Naast nieuwe wetenschappelijke genootschappen bestaat er een aantal zeer oude:
- 1488 Poolse Sodalitas Litterarum Vistulana
- 1603 Italiaanse Accademia dei Lincei
- 1635 Franse Académie Française
- 1660 Engelse Royal Society
Ku Klux Klan, Camorra en Komitadsji
Van een geheim genootschap zijn meestal alleen mannen lid. Zij betrachten geheimhouding over hun activiteiten. Hun lidmaatschap op zich hoeft niet geheim te worden gehouden. Soms geldt de geheimhouding alleen ten opzichte van vrouwen en kinderen. In dat geval behoort vaak de hele mannelijke bevolking van een dorp of streek tot het genootschap. De activiteiten vinden dan plaats in een mannenhuis of op heimelijke plekken zoals ergens diep in de bossen. De westerse landen kennen ook sinds eeuwen geheime genootschappen met een religieus, ethisch, politiek of sociaal karakter.

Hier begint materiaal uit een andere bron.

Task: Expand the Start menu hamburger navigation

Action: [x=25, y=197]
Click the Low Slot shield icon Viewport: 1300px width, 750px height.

Soms vinden bij geheime genootschappen criminele praktijken plaats om een bepaald doel te bereiken. In de Verenigde Staten is bekend de Ku Klux Klan, in Italië de Camorra en in Macedonië de Komitadsji. Ook in het Chinese openbare leven hebben geheime genootschappen door de eeuwen heen steeds een zeer belangrijke rol gespeeld.
Ontstaan uit de Vrijmetselarij
Als voorloper van het Europese geheime genootschap kan de Vrijmetselarij worden beschouwd.
De Vrijmetselarij ontstond in 1717 en vond zijn wortels in de gilden en broederschappen van Schotse en Engelse metselaars. De leden doorliepen de graden van leerling, gezel en meester waarin zij telkens andere inwijdingsrituelen ondergingen. De aankomende metselaar werd gezien als een ruwe steen die gepolijst moest worden. De activiteiten omhelsden liefdadigheid, opvoeding en gezelligheid waarbij de leden geheimhoudingsplicht hadden. Maar illustraties van die tijd geven duidelijk aan dat geheimhouding niet inhield dat er geen publieke optredens waren. In 1738 veroordeelde de Katholieke Kerk de beweging die inmiddels naar het vaste land was overgewaaid. In Frankrijk was een op de twintig stedelingen een vrijmetselaar aan de vooravond van de Revolutie.